Directions: All records below are to be set down exactly, each character intact.

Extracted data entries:
★ ★ ★

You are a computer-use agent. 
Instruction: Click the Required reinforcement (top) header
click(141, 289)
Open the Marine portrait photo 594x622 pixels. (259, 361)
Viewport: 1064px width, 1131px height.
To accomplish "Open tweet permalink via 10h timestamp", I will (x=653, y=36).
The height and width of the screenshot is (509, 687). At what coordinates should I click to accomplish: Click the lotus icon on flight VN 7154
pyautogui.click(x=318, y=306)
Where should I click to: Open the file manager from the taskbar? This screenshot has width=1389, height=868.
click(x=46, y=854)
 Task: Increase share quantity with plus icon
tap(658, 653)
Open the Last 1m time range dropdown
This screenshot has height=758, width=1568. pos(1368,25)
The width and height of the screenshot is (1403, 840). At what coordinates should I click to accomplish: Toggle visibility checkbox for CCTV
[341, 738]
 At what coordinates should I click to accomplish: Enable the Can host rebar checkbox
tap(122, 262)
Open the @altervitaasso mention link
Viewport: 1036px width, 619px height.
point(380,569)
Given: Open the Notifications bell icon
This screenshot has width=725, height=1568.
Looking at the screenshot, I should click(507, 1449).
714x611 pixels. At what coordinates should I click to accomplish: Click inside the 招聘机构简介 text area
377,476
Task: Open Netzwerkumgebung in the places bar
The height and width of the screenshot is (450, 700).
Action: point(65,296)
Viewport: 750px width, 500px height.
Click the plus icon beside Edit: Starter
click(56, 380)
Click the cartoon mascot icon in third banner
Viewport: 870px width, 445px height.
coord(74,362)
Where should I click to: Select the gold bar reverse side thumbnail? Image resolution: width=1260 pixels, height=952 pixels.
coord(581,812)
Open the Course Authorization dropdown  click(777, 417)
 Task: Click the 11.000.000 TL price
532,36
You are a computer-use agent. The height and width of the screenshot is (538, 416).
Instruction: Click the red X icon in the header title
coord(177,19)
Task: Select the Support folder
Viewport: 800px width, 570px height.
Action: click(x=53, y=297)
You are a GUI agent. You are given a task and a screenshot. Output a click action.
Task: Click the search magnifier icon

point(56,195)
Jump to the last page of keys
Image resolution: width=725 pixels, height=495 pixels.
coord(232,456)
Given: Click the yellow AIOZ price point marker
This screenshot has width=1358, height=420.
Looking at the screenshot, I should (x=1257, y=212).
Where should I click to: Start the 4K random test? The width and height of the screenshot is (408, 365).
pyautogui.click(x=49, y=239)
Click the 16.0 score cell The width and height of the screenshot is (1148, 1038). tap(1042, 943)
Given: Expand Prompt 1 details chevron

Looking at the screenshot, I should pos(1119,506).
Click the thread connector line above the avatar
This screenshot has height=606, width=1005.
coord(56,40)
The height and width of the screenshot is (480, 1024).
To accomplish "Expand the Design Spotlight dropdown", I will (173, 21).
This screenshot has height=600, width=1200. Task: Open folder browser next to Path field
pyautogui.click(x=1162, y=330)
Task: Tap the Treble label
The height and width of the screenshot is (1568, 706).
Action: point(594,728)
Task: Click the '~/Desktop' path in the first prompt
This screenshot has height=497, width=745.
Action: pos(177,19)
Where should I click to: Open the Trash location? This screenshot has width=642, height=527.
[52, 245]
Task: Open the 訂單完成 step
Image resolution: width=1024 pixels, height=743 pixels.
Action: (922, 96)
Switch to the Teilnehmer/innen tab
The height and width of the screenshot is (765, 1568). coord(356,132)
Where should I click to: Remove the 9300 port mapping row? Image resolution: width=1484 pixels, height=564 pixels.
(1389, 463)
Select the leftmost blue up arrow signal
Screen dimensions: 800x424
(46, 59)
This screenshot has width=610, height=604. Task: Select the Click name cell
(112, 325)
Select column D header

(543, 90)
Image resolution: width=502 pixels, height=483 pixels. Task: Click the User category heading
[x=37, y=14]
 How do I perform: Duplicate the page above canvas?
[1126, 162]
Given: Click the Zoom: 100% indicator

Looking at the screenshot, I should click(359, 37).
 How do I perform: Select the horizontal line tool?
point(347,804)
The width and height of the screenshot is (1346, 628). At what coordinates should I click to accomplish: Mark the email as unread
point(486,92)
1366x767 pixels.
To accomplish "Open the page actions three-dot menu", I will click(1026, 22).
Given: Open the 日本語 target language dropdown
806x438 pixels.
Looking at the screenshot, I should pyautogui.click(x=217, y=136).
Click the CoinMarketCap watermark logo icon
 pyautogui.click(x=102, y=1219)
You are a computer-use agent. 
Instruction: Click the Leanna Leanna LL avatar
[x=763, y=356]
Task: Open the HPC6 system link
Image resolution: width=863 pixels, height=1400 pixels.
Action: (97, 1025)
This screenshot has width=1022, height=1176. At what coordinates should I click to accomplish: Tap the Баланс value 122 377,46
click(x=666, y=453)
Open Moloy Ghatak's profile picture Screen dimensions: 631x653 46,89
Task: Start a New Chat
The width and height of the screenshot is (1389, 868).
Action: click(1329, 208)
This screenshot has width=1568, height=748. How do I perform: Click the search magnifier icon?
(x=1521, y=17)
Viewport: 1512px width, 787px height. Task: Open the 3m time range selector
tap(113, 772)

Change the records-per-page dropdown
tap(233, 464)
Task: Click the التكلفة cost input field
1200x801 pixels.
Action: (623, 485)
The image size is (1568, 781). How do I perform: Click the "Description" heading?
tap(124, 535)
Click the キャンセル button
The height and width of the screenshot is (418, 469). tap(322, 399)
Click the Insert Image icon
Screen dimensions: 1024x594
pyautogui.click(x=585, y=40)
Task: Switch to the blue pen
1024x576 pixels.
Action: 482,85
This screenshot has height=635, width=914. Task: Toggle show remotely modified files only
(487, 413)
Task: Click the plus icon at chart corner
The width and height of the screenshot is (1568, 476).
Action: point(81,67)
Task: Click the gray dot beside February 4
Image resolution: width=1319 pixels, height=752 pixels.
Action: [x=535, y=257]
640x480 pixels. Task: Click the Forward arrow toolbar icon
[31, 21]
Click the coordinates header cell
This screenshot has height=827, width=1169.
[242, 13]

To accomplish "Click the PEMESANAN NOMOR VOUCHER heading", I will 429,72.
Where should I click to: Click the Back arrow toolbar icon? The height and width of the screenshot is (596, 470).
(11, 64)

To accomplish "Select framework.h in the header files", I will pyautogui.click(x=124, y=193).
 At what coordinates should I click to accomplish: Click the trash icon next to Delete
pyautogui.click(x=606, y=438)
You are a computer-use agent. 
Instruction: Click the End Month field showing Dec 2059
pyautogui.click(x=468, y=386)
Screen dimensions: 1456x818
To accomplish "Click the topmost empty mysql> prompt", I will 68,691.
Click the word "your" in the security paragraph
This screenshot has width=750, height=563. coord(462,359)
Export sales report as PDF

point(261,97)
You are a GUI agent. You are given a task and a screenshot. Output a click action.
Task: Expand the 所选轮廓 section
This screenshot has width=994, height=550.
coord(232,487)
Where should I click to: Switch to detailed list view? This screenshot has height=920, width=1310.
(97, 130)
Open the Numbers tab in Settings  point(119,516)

★ ★ ★

Your response:
You are a computer-use agent. 
Instruction: Click the Required reinforcement (top) header
click(141, 289)
Open the Marine portrait photo 594x622 pixels. (259, 361)
Viewport: 1064px width, 1131px height.
To accomplish "Open tweet permalink via 10h timestamp", I will (x=653, y=36).
The height and width of the screenshot is (509, 687). At what coordinates should I click to accomplish: Click the lotus icon on flight VN 7154
pyautogui.click(x=318, y=306)
Where should I click to: Open the file manager from the taskbar? This screenshot has width=1389, height=868.
click(x=46, y=854)
 Task: Increase share quantity with plus icon
tap(658, 653)
Open the Last 1m time range dropdown
This screenshot has height=758, width=1568. pos(1368,25)
The width and height of the screenshot is (1403, 840). At what coordinates should I click to accomplish: Toggle visibility checkbox for CCTV
[341, 738]
 At what coordinates should I click to accomplish: Enable the Can host rebar checkbox
tap(122, 262)
Open the @altervitaasso mention link
Viewport: 1036px width, 619px height.
point(380,569)
Given: Open the Notifications bell icon
This screenshot has width=725, height=1568.
Looking at the screenshot, I should click(507, 1449).
714x611 pixels. At what coordinates should I click to accomplish: Click inside the 招聘机构简介 text area
377,476
Task: Open Netzwerkumgebung in the places bar
The height and width of the screenshot is (450, 700).
Action: point(65,296)
Viewport: 750px width, 500px height.
Click the plus icon beside Edit: Starter
click(56, 380)
Click the cartoon mascot icon in third banner
Viewport: 870px width, 445px height.
coord(74,362)
Where should I click to: Select the gold bar reverse side thumbnail? Image resolution: width=1260 pixels, height=952 pixels.
coord(581,812)
Open the Course Authorization dropdown  click(777, 417)
 Task: Click the 11.000.000 TL price
532,36
You are a computer-use agent. The height and width of the screenshot is (538, 416).
Instruction: Click the red X icon in the header title
coord(177,19)
Task: Select the Support folder
Viewport: 800px width, 570px height.
Action: click(x=53, y=297)
You are a GUI agent. You are given a task and a screenshot. Output a click action.
Task: Click the search magnifier icon

point(56,195)
Jump to the last page of keys
Image resolution: width=725 pixels, height=495 pixels.
coord(232,456)
Given: Click the yellow AIOZ price point marker
This screenshot has width=1358, height=420.
Looking at the screenshot, I should (x=1257, y=212).
Where should I click to: Start the 4K random test? The width and height of the screenshot is (408, 365).
pyautogui.click(x=49, y=239)
Click the 16.0 score cell The width and height of the screenshot is (1148, 1038). tap(1042, 943)
Given: Expand Prompt 1 details chevron

Looking at the screenshot, I should pos(1119,506).
Click the thread connector line above the avatar
This screenshot has height=606, width=1005.
coord(56,40)
The height and width of the screenshot is (480, 1024).
To accomplish "Expand the Design Spotlight dropdown", I will (173, 21).
This screenshot has height=600, width=1200. Task: Open folder browser next to Path field
pyautogui.click(x=1162, y=330)
Task: Tap the Treble label
The height and width of the screenshot is (1568, 706).
Action: point(594,728)
Task: Click the '~/Desktop' path in the first prompt
This screenshot has height=497, width=745.
Action: pos(177,19)
Where should I click to: Open the Trash location? This screenshot has width=642, height=527.
[52, 245]
Task: Open the 訂單完成 step
Image resolution: width=1024 pixels, height=743 pixels.
Action: (922, 96)
Switch to the Teilnehmer/innen tab
The height and width of the screenshot is (765, 1568). coord(356,132)
Where should I click to: Remove the 9300 port mapping row? Image resolution: width=1484 pixels, height=564 pixels.
(1389, 463)
Select the leftmost blue up arrow signal
Screen dimensions: 800x424
(46, 59)
This screenshot has width=610, height=604. Task: Select the Click name cell
(112, 325)
Select column D header

(543, 90)
Image resolution: width=502 pixels, height=483 pixels. Task: Click the User category heading
[x=37, y=14]
 How do I perform: Duplicate the page above canvas?
[1126, 162]
Given: Click the Zoom: 100% indicator

Looking at the screenshot, I should click(359, 37).
 How do I perform: Select the horizontal line tool?
point(347,804)
The width and height of the screenshot is (1346, 628). At what coordinates should I click to accomplish: Mark the email as unread
point(486,92)
1366x767 pixels.
To accomplish "Open the page actions three-dot menu", I will click(1026, 22).
Given: Open the 日本語 target language dropdown
806x438 pixels.
Looking at the screenshot, I should pyautogui.click(x=217, y=136).
Click the CoinMarketCap watermark logo icon
 pyautogui.click(x=102, y=1219)
You are a computer-use agent. 
Instruction: Click the Leanna Leanna LL avatar
[x=763, y=356]
Task: Open the HPC6 system link
Image resolution: width=863 pixels, height=1400 pixels.
Action: (97, 1025)
This screenshot has width=1022, height=1176. At what coordinates should I click to accomplish: Tap the Баланс value 122 377,46
click(x=666, y=453)
Open Moloy Ghatak's profile picture Screen dimensions: 631x653 46,89
Task: Start a New Chat
The width and height of the screenshot is (1389, 868).
Action: click(1329, 208)
This screenshot has width=1568, height=748. How do I perform: Click the search magnifier icon?
(x=1521, y=17)
Viewport: 1512px width, 787px height. Task: Open the 3m time range selector
tap(113, 772)

Change the records-per-page dropdown
tap(233, 464)
Task: Click the التكلفة cost input field
1200x801 pixels.
Action: (623, 485)
The image size is (1568, 781). How do I perform: Click the "Description" heading?
tap(124, 535)
Click the キャンセル button
The height and width of the screenshot is (418, 469). tap(322, 399)
Click the Insert Image icon
Screen dimensions: 1024x594
pyautogui.click(x=585, y=40)
Task: Switch to the blue pen
1024x576 pixels.
Action: 482,85
This screenshot has height=635, width=914. Task: Toggle show remotely modified files only
(487, 413)
Task: Click the plus icon at chart corner
The width and height of the screenshot is (1568, 476).
Action: point(81,67)
Task: Click the gray dot beside February 4
Image resolution: width=1319 pixels, height=752 pixels.
Action: [x=535, y=257]
640x480 pixels. Task: Click the Forward arrow toolbar icon
[31, 21]
Click the coordinates header cell
This screenshot has height=827, width=1169.
[242, 13]

To accomplish "Click the PEMESANAN NOMOR VOUCHER heading", I will 429,72.
Where should I click to: Click the Back arrow toolbar icon? The height and width of the screenshot is (596, 470).
(11, 64)

To accomplish "Select framework.h in the header files", I will pyautogui.click(x=124, y=193).
 At what coordinates should I click to accomplish: Click the trash icon next to Delete
pyautogui.click(x=606, y=438)
You are a computer-use agent. 
Instruction: Click the End Month field showing Dec 2059
pyautogui.click(x=468, y=386)
Screen dimensions: 1456x818
To accomplish "Click the topmost empty mysql> prompt", I will 68,691.
Click the word "your" in the security paragraph
This screenshot has width=750, height=563. coord(462,359)
Export sales report as PDF

point(261,97)
You are a GUI agent. You are given a task and a screenshot. Output a click action.
Task: Expand the 所选轮廓 section
This screenshot has width=994, height=550.
coord(232,487)
Where should I click to: Switch to detailed list view? This screenshot has height=920, width=1310.
(97, 130)
Open the Numbers tab in Settings  point(119,516)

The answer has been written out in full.